I'm gonna speak from experience, personal experience and not because I want to talk about me per se, I've never really shared this with anybody. But in the hope that you might take something useful.
In my very early 20s, probably 20, 21, I was going to raves and taking a lot of drugs on a weekend, Thursday, Friday, Saturday, Sunday. In fact, I thought I was just a weekend drug user, recreational user, until I realised I was using 4 days out of 7.
I decided to quit one day. Now, I always was very kind of digitally oriented, like I was either on or off. So when I decided to quit, I just quit. And that's when the problems started for me because from a feeling of euphoria and thinking everything was great, all of a sudden everything turned to shit. And I went through hell.
I was anxious through the roof, I was fearful, I was seeing the world and people differently. And it scared me. I didn't know what to do. So my mum actually found a local clinic where they had drug counsellors. I went to speak to a counsellor and he asked me what I'd been taking and etc, etc. And then he asked me to explain what was going on for me.
There was a little room, and in the room there was a flip chart, I saw the pen and the flip chart. So I got the pen and I drew a little stick man at the top of the flip chart in like a horizontal position. And then at the bottom of the sheet, I drew a line across the sheet. I turned to the drug worker and I said to him, that's me up here. And this is reality down here. And I need to get to reality because I can't deal with it where I am now, I don't know what to do.

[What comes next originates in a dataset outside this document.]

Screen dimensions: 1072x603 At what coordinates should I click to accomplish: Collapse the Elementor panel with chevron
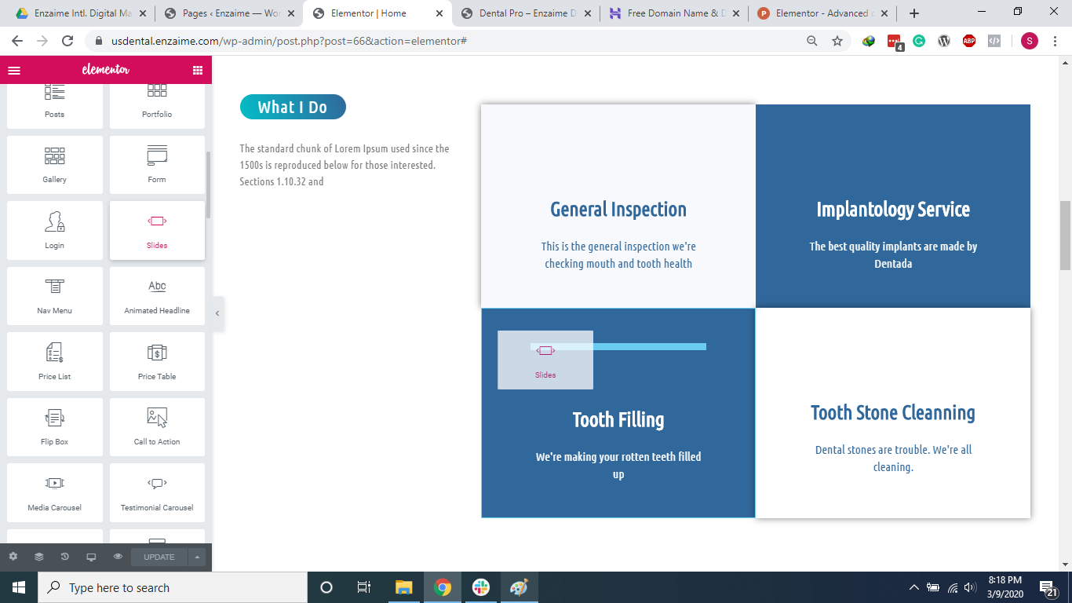tap(217, 312)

And the gift that seemed like a curse at the time was that that simple explanation I gave to that guy, I realised in that moment that he had no means of helping me get to reality. And I decided there and then that the only person really able to help me was me...
From that moment, I started looking and trying to find out what I could do to stop the spiral in one direction and turn things in another direction. And slowly but surely I started to do things and I started to get clearer and clearer thinking, started to calm down, started to reassess things. And over a period of time, things slowly and surely came good. I also had something there to reflect on that I knew I'd be able to help others in that position.
Also, it is something in terms of experience that I would never ever give up for any amount of money because it taught me so much about life and it helped me so much in terms of trying to find out and discover things that were true about the world.
Up there, where I was in the top corner in my Stickman sketch floating with my feet dangling, nothing to stand on, nothing concrete, was really helpful because it taught me that reality is available regardless how far removed you may feel. It just takes a little bit of hard work and it just takes some simple choices.
Basically, there's a fork in the road and you can choose to do two things. You can continue on your current path, to take the drugs and see where that leads (which you have every right to do) or you can stop and start to do things differently and take a different likley more difficult path.
That's the first crucial opportunity you face to start to take a hold of things for you, and for your own interests, so that you can choose to go in a direction that's different to the one that you've been heading. And although it might seem a mammoth task, the worse it is sometimes, the better opportunity you have to turn things around quickly.
You know, I don't say that lightly.. and I don't say that to make for a feel-good factor or anything like that, because It's not about feelings. Feelings are barometers sometimes that can be way off and we rely on them too much.
The more you start to understand, the more you'll realise that. So I hope that's useful.